BEGIN Records for the exercise

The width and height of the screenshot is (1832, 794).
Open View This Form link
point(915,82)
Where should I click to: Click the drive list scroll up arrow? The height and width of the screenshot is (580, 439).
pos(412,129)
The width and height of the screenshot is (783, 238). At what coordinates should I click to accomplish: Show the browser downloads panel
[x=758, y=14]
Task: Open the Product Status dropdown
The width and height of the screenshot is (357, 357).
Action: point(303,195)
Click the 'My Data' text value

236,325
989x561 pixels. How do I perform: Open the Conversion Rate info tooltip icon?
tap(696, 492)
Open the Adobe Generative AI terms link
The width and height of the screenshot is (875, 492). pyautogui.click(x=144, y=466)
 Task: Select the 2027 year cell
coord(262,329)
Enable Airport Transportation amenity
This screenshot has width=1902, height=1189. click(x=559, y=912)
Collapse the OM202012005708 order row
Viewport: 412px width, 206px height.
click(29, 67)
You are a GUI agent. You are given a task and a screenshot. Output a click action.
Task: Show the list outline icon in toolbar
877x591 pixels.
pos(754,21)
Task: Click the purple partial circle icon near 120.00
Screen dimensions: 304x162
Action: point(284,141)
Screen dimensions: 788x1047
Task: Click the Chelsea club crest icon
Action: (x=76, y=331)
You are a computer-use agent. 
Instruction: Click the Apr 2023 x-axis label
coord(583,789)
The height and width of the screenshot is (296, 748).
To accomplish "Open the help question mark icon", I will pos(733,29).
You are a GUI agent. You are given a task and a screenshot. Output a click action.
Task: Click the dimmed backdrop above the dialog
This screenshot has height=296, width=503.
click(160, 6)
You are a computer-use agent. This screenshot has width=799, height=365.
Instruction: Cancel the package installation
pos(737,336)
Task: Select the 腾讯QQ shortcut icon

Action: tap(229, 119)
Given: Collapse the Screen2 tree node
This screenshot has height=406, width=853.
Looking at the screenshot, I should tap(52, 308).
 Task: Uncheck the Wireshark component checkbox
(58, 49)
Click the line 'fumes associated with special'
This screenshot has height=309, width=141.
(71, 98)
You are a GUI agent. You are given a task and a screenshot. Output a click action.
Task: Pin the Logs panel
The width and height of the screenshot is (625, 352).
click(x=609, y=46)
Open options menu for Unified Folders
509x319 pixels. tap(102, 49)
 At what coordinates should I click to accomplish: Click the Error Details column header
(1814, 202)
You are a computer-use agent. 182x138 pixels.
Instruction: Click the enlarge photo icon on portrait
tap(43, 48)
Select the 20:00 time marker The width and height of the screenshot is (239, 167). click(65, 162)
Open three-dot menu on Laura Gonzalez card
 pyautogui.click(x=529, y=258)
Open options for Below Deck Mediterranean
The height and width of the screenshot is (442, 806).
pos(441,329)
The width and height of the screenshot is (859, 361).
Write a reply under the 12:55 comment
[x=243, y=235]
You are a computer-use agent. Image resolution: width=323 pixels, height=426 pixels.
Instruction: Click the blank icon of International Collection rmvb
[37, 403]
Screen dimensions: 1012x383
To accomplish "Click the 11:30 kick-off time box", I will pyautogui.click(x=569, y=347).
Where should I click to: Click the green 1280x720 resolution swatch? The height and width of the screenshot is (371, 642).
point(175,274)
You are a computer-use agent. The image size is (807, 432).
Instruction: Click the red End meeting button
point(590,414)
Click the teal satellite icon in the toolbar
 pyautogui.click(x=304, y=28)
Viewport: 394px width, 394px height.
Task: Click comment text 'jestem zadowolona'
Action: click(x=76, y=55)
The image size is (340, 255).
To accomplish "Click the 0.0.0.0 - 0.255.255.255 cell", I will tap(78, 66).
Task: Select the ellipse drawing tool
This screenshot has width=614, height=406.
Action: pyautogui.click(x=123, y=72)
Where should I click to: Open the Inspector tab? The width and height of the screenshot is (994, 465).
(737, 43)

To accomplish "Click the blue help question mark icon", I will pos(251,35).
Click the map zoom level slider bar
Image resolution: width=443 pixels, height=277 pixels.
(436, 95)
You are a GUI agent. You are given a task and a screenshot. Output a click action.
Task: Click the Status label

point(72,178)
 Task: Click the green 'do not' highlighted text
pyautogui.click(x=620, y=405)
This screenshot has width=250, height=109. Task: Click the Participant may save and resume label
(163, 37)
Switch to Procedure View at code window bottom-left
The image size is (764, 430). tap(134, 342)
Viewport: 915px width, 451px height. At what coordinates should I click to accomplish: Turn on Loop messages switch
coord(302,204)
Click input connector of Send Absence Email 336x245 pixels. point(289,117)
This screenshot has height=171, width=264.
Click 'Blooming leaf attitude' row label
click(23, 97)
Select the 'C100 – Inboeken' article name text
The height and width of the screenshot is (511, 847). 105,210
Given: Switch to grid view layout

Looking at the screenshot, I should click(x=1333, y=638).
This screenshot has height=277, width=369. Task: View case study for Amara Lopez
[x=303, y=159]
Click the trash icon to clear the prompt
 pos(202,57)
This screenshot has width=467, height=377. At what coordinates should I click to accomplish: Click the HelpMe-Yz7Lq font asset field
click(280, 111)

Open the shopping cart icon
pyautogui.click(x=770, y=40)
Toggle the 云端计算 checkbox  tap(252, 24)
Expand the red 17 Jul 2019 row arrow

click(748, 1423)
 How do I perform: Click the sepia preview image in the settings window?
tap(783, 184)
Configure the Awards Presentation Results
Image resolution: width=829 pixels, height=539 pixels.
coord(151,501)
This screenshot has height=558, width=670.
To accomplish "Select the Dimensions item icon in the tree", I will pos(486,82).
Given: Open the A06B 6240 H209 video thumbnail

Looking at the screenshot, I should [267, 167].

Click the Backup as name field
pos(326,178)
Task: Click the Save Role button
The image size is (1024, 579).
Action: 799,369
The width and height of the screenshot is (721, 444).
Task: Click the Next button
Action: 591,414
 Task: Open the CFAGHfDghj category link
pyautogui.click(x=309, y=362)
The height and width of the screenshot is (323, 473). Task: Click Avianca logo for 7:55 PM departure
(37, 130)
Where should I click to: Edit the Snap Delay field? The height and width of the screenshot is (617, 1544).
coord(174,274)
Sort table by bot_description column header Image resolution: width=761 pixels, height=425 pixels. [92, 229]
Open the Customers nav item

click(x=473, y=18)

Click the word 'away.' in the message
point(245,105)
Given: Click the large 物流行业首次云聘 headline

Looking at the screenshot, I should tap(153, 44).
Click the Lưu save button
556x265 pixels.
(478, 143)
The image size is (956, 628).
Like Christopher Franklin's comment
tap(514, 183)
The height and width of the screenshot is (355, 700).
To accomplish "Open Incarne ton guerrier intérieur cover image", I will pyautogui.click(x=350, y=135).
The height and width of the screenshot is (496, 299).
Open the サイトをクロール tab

END Records for the exercise

The answer must consist of every line from the records above that holds "computer".

* _Output_
You are a computer-use agent. 
You are a computer-use agent. This screenshot has width=799, height=365.
You are a computer-use agent. 182x138 pixels.
You are a computer-use agent. Image resolution: width=323 pixels, height=426 pixels.
You are a computer-use agent. The image size is (807, 432).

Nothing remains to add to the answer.